Begin EXERCISE MATERIALS

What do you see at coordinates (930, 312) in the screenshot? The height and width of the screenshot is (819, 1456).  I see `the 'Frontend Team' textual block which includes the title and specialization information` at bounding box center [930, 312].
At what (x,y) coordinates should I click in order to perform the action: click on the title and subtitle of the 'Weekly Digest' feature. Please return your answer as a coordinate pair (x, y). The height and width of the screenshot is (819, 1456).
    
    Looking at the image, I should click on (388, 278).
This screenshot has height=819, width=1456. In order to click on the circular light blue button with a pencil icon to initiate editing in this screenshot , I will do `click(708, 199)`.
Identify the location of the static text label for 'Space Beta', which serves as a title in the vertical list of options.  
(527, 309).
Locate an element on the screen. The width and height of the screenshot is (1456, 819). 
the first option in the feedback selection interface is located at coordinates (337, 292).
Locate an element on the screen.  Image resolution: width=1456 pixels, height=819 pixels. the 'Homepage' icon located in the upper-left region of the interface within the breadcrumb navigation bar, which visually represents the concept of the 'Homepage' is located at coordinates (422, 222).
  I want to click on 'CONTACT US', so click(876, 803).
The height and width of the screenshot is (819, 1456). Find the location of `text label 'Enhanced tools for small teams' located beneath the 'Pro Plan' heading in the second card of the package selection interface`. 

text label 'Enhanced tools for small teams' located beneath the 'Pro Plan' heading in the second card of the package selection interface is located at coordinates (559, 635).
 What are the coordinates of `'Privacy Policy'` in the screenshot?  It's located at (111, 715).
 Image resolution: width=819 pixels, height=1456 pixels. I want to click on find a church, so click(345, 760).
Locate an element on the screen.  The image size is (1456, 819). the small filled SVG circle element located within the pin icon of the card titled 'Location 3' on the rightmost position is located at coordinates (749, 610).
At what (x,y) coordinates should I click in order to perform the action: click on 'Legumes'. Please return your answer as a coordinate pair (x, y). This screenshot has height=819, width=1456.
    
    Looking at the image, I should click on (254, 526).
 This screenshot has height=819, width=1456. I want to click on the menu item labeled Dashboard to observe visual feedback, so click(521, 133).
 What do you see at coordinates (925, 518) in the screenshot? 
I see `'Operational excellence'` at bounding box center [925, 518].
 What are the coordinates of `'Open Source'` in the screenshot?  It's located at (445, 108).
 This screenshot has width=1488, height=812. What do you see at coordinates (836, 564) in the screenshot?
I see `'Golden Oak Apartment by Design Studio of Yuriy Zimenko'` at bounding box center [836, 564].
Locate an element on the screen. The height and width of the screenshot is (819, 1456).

End EXERCISE MATERIALS

WHAT YOU NEED TO DO → Reproduce every line of these entries verbatim.

FULL ANSWER →
What do you see at coordinates (930, 312) in the screenshot? The height and width of the screenshot is (819, 1456).  I see `the 'Frontend Team' textual block which includes the title and specialization information` at bounding box center [930, 312].
At what (x,y) coordinates should I click in order to perform the action: click on the title and subtitle of the 'Weekly Digest' feature. Please return your answer as a coordinate pair (x, y). The height and width of the screenshot is (819, 1456).
    
    Looking at the image, I should click on (388, 278).
This screenshot has height=819, width=1456. In order to click on the circular light blue button with a pencil icon to initiate editing in this screenshot , I will do `click(708, 199)`.
Identify the location of the static text label for 'Space Beta', which serves as a title in the vertical list of options.  
(527, 309).
Locate an element on the screen. The width and height of the screenshot is (1456, 819). 
the first option in the feedback selection interface is located at coordinates (337, 292).
Locate an element on the screen.  Image resolution: width=1456 pixels, height=819 pixels. the 'Homepage' icon located in the upper-left region of the interface within the breadcrumb navigation bar, which visually represents the concept of the 'Homepage' is located at coordinates (422, 222).
  I want to click on 'CONTACT US', so click(876, 803).
The height and width of the screenshot is (819, 1456). Find the location of `text label 'Enhanced tools for small teams' located beneath the 'Pro Plan' heading in the second card of the package selection interface`. 

text label 'Enhanced tools for small teams' located beneath the 'Pro Plan' heading in the second card of the package selection interface is located at coordinates (559, 635).
 What are the coordinates of `'Privacy Policy'` in the screenshot?  It's located at (111, 715).
 Image resolution: width=819 pixels, height=1456 pixels. I want to click on find a church, so click(345, 760).
Locate an element on the screen.  The image size is (1456, 819). the small filled SVG circle element located within the pin icon of the card titled 'Location 3' on the rightmost position is located at coordinates (749, 610).
At what (x,y) coordinates should I click in order to perform the action: click on 'Legumes'. Please return your answer as a coordinate pair (x, y). This screenshot has height=819, width=1456.
    
    Looking at the image, I should click on (254, 526).
 This screenshot has height=819, width=1456. I want to click on the menu item labeled Dashboard to observe visual feedback, so click(521, 133).
 What do you see at coordinates (925, 518) in the screenshot? 
I see `'Operational excellence'` at bounding box center [925, 518].
 What are the coordinates of `'Open Source'` in the screenshot?  It's located at (445, 108).
 This screenshot has width=1488, height=812. What do you see at coordinates (836, 564) in the screenshot?
I see `'Golden Oak Apartment by Design Studio of Yuriy Zimenko'` at bounding box center [836, 564].
Locate an element on the screen. The height and width of the screenshot is (819, 1456).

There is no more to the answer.